Una ragazza 19enne di Padova che a Luglio fuggì di casa ora si è arruolata nell’Isis diventando una dei soldati dell’esercito informatico.

Meriem Rehaily viveva in provicia di Padova e un giorno scappò di casa dicendo al padre che sarebbe andata al mare con le amiche: il sospetto che fosse scappata in Siria per arruolarsi nell’ISIS.

Dopo qualche mese ecco la conferma del suo impegno tra le fila dell’esercito del Califfato di Abu Bakr al Baghdadi , ora si da chiamare Sorella Rim e sui social scrive: “Faccio logistica, qui mi sento utile”. 

Il Corriere del Veneto che ha seguito la vicenda racconta che fondamentalisti e jihadisti di tutto il mondo si rivolgano alla ragazza per aver consigli e e programmi per poter criptare i messaggi e per non essere intercettati nelle chiamate attraverso canali non convenzionali, su Twitter : “La sorella italiana è esperta nel campo della sicurezza su Twitter e in Rete, seguitela e traete vantaggio”.

La ragazza già a Febbraio 2015, quando ancora in Italia, era stata colpita dagli hacker di Anonymous nella loro battaglia contro gli hacker dell’Isis.

La famiglia della ragazza ritiene che sia stata plagiata ma lei sostiene la causa dell’Isis:Noi siamo terroristi e il fatto di atterrirvi è parte della nostra fede.(…) Ho sostenuto il mio Stato davanti a un computer e non tornerò indietro.
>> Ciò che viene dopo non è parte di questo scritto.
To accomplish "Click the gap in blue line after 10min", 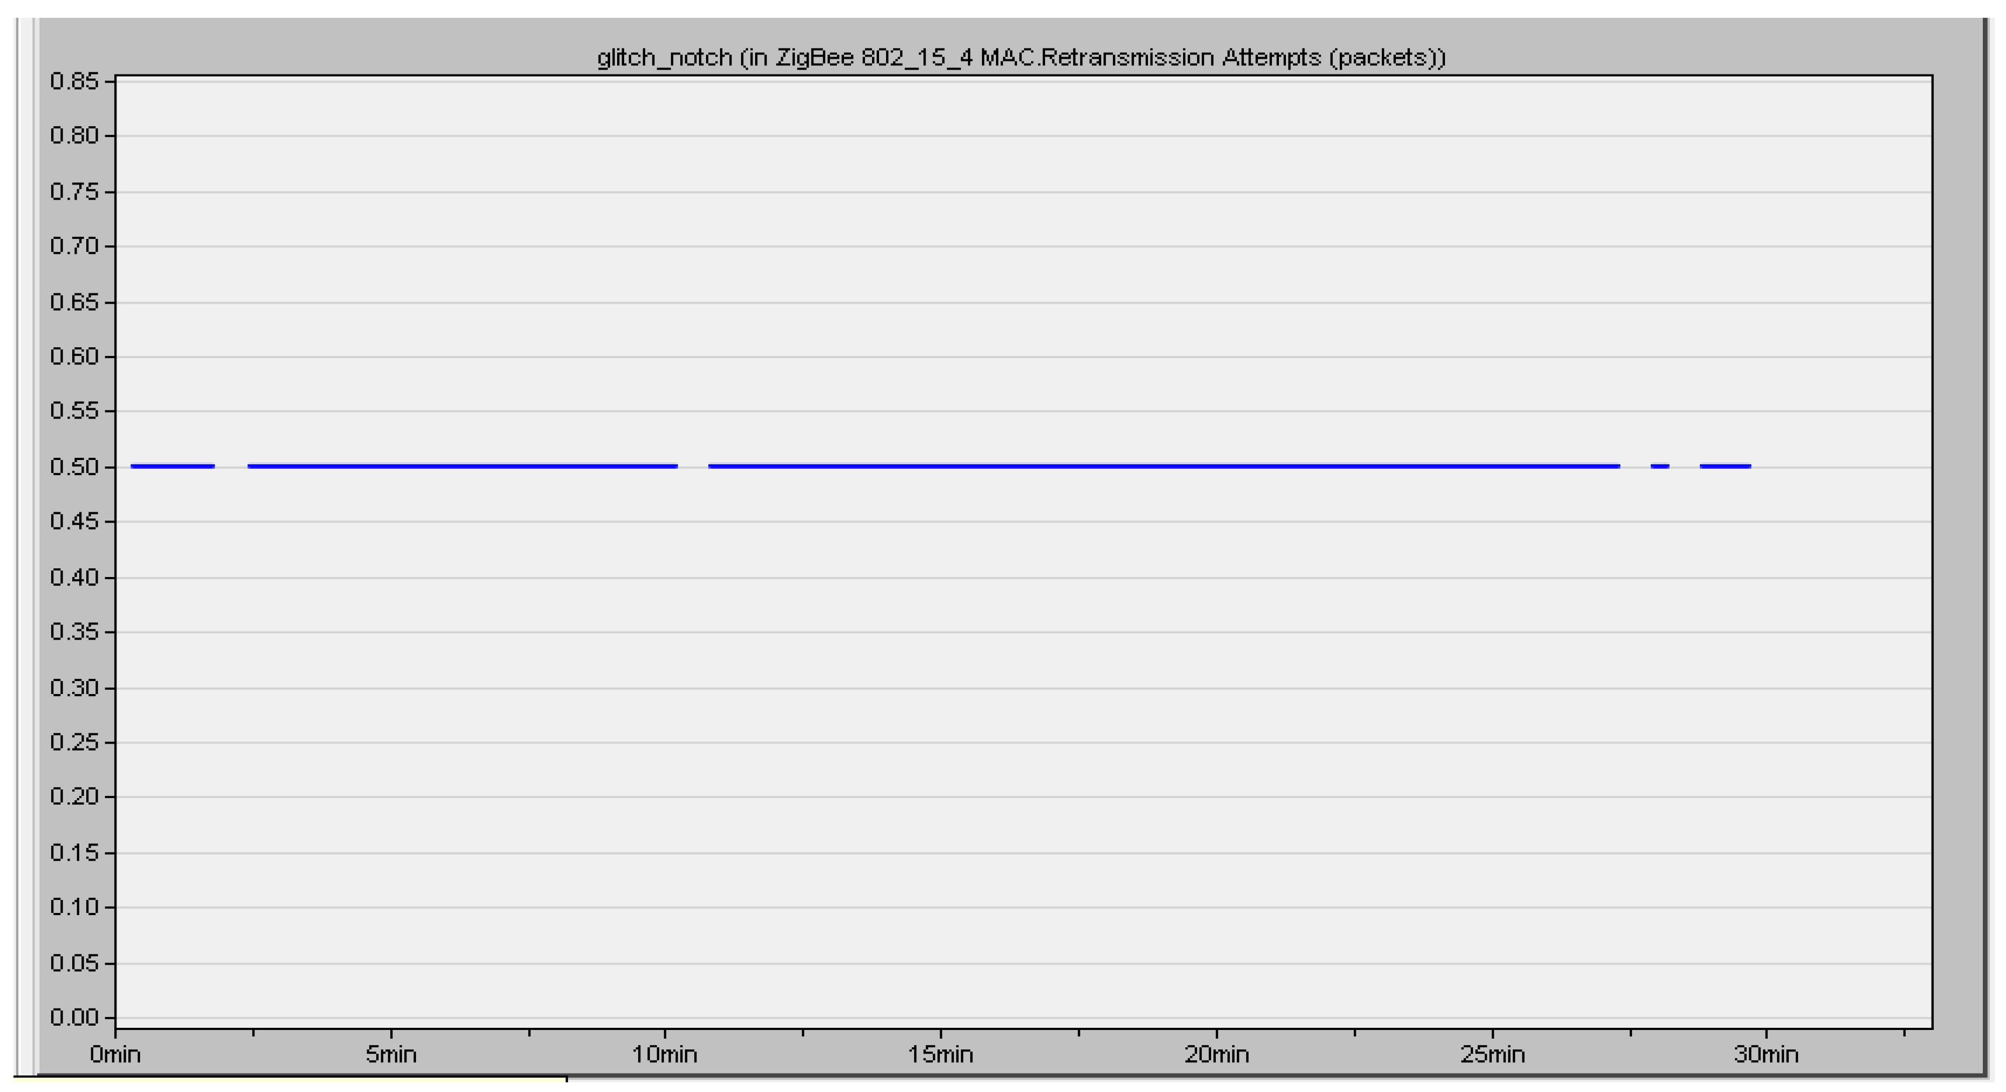I will (693, 466).
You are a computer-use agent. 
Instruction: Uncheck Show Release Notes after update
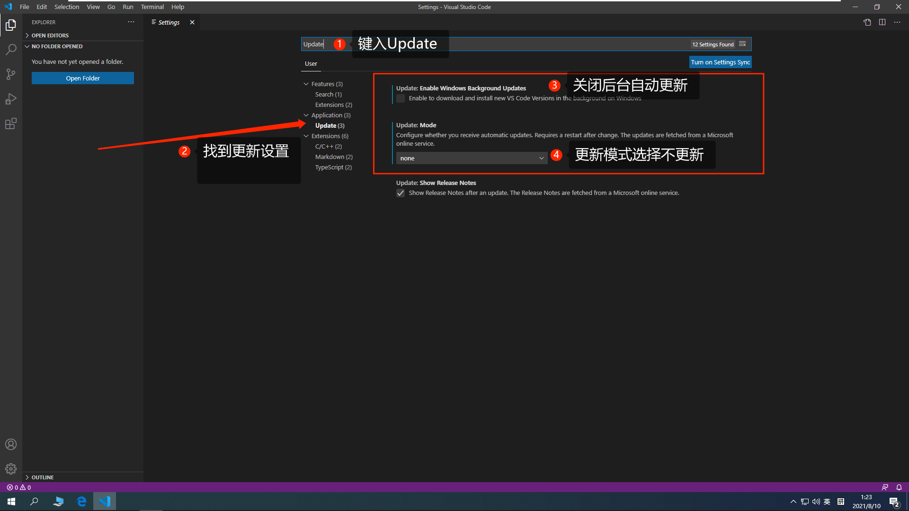[x=400, y=193]
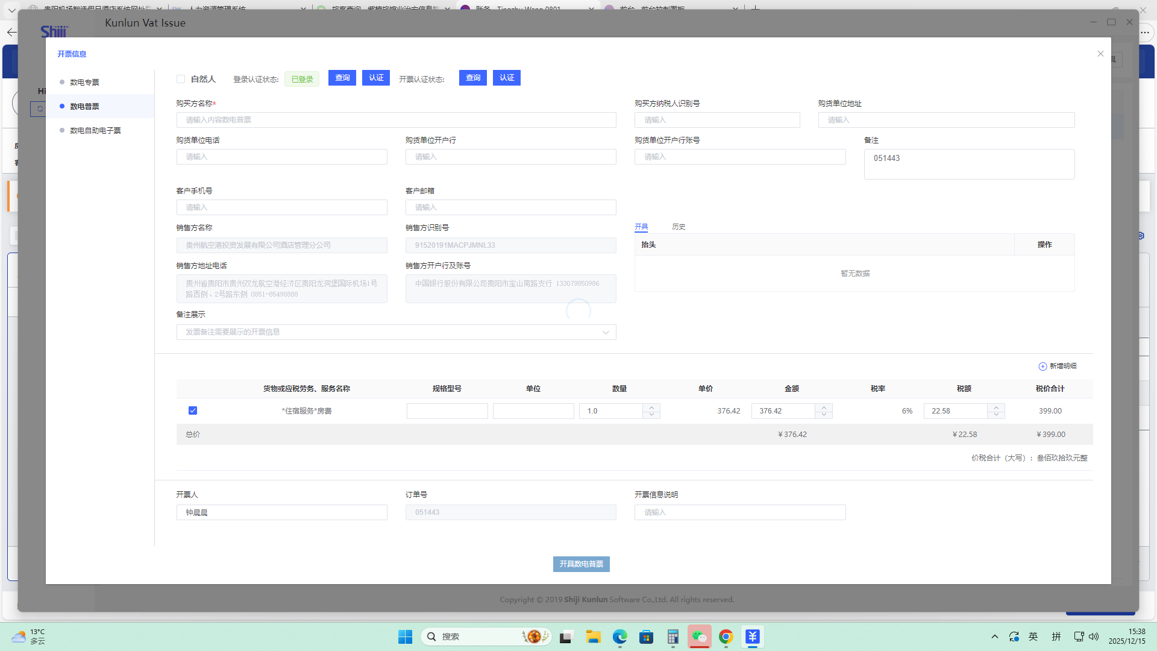Open Microsoft Store from the taskbar
The width and height of the screenshot is (1157, 651).
click(x=646, y=637)
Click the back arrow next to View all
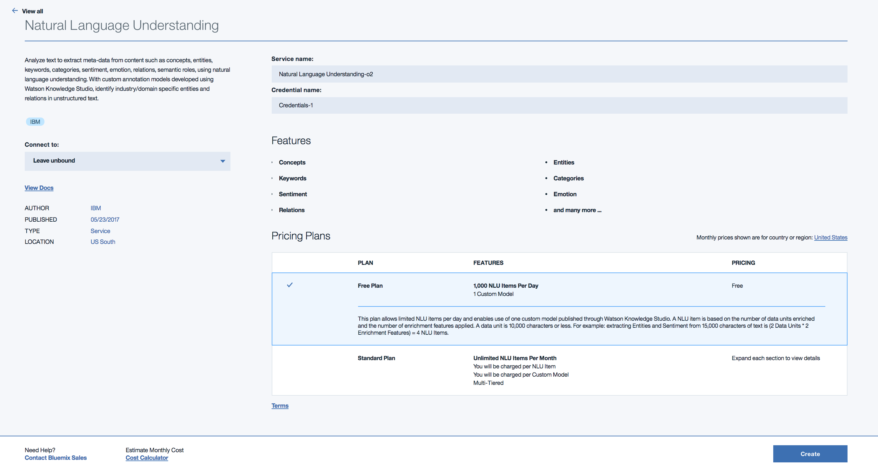This screenshot has width=878, height=470. 15,11
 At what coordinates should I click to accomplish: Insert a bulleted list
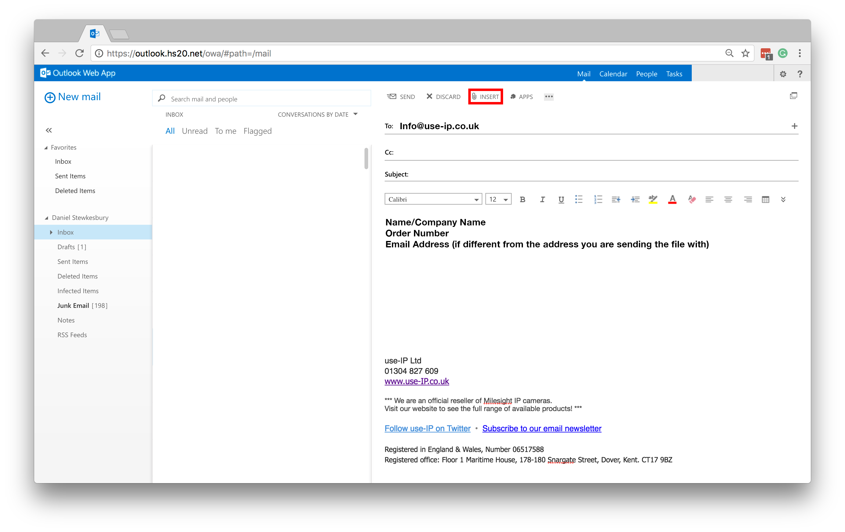click(579, 199)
Se dovessi essere costretta lo farò anche sul campo. Qui sto bene, sono utile”.

Al Mattino di Padova una ex compagna di classe racconta: “Una brava ragazza, forse sta solo cercando una sua identità. L’ultima volta l’ho vista un anno fa per il Ramadan e non ha fatto altro che parlarmi della Siria e del fatto che sarebbe stato giusto andare lì a combattere”.